== Your task ==
Print the entries from their start through the line containing "Looking at the screenshot, I should (x=125, y=75).", both ends included, reproducing each line without any change.

(Element and text position data)
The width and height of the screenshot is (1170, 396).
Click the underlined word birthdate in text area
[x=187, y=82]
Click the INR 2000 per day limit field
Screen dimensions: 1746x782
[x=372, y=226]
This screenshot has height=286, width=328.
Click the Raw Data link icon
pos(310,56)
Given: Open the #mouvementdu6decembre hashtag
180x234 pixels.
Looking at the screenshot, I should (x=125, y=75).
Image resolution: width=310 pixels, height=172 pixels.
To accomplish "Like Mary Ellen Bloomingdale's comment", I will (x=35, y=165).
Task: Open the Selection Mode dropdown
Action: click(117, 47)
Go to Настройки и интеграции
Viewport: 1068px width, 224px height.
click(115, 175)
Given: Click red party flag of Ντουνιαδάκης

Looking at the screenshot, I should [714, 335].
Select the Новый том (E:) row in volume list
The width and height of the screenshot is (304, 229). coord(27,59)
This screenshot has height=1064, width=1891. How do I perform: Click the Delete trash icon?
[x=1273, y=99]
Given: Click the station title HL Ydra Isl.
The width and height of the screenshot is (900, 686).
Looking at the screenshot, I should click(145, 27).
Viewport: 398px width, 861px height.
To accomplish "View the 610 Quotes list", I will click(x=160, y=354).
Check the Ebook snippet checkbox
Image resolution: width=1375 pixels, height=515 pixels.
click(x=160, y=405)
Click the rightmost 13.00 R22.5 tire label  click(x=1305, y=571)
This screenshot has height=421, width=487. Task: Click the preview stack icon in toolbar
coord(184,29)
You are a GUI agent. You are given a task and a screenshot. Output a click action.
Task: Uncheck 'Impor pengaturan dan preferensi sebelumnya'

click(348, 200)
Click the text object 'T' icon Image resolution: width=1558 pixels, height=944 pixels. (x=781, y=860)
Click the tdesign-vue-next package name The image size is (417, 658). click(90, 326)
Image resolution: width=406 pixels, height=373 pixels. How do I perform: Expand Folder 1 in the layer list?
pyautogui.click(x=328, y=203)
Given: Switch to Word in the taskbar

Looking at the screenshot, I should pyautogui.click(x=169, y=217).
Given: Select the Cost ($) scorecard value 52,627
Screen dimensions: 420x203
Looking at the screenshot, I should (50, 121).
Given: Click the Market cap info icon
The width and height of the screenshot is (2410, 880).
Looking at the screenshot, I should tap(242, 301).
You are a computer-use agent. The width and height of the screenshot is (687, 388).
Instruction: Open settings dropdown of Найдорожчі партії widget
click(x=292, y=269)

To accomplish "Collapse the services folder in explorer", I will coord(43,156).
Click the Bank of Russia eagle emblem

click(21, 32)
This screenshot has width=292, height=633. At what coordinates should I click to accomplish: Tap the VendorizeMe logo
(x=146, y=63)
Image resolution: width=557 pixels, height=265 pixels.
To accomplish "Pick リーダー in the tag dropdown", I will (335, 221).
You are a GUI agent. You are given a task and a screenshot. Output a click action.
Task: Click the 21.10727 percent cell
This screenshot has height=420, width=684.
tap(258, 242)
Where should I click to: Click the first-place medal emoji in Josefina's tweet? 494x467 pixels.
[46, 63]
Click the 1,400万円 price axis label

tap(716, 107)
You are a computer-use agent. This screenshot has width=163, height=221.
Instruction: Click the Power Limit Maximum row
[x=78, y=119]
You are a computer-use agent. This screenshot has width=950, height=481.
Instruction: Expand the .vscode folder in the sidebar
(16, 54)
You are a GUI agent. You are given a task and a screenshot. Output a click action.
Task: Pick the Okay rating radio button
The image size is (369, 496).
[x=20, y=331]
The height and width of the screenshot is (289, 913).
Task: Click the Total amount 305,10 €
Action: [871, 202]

== The output ==
The width and height of the screenshot is (1170, 396).
Click the underlined word birthdate in text area
[x=187, y=82]
Click the INR 2000 per day limit field
Screen dimensions: 1746x782
[x=372, y=226]
This screenshot has height=286, width=328.
Click the Raw Data link icon
pos(310,56)
Given: Open the #mouvementdu6decembre hashtag
180x234 pixels.
Looking at the screenshot, I should (x=125, y=75).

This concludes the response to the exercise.